A variety of methods to establish this reference frame link before catalogue publication were included and appropriately weighted: interferometric observations of radio stars by VLBI networks, MERLIN and VLA; observations of quasars relative to Hipparcos stars using CCDs, photographic plates, and the Hubble Space Telescope; photographic programmes to determine stellar proper motions with respect to extragalactic objects (Bonn, Kiev, Lick, Potsdam, Yale/San Juan); and comparison of Earth rotation parameters obtained by VLBI and by ground-based optical observations of Hipparcos stars. Although very different in terms of instruments, observational methods and objects involved, the various techniques generally agreed to within 10 milliarc-sec in the orientation and 1 milliarc-sec/year in the rotation of the system. From appropriate weighting, the coordinate axes defined by the published catalogue are believed to be aligned with the extragalactic radio frame to within ±0.6 milliarc-sec at the epoch J1991.25, and non-rotating with respect to distant extragalactic objects to within ±0.25 milliarc-sec/yr.
The Hipparcos and Tycho Catalogues were then constructed such that the Hipparcos reference frame coincides, to within observational uncertainties, with the International Celestial Reference System (the ICRS), and representing the best estimates at the time of the catalogue completion (in 1996). The resulting Hipparcos reference frame is thus a materialisation of the ICRS in the optical. It extends and improves the J2000 (FK5) system, retaining approximately the global orientation of that system but without its regional errors.

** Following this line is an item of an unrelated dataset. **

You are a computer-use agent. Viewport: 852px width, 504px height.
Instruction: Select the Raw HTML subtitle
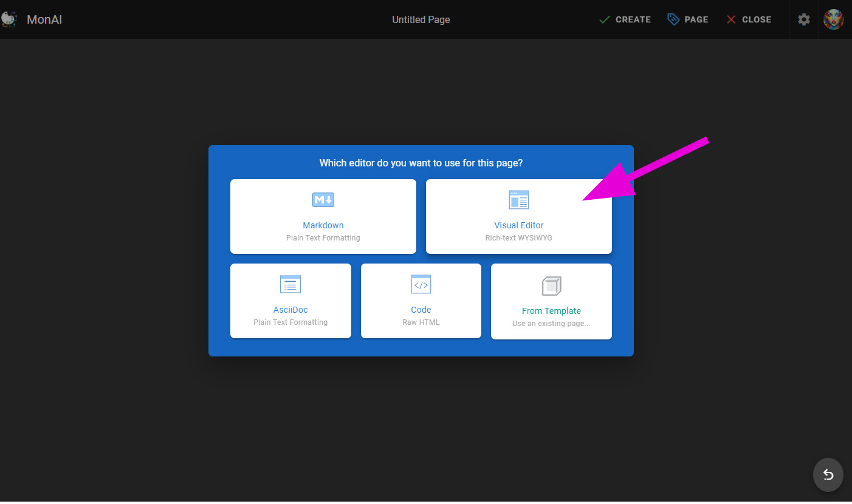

Whilst of enormous astronomical importance, double stars and multiple stars provided considerable complications to the observations (due to the finite size and profile of the detector's sensitive field of view) and to the data analysis. The data processing classified the astrometric solutions as follows:
If a binary star has a long orbital period such that non-linear motions of the photocentre were insignificant over the short (3-year) measurement duration, the binary nature of the star would pass unrecognised by Hipparcos, but could show as a Hipparcos proper motion discrepant compared to those established from long temporal baseline proper motion programmes on ground. Higher-order photocentric motions could be represented by a 7-parameter, or even 9-parameter model fit (compared to the standard 5-parameter model), and typically such models could be enhanced in complexity until suitable fits were obtained. A complete orbit, requiring 7 elements, was determined for 45 systems. Orbital periods close to one year can become degenerate with the parallax, resulting in unreliable solutions for both. Triple or higher-order systems provided further challenges to the data processing.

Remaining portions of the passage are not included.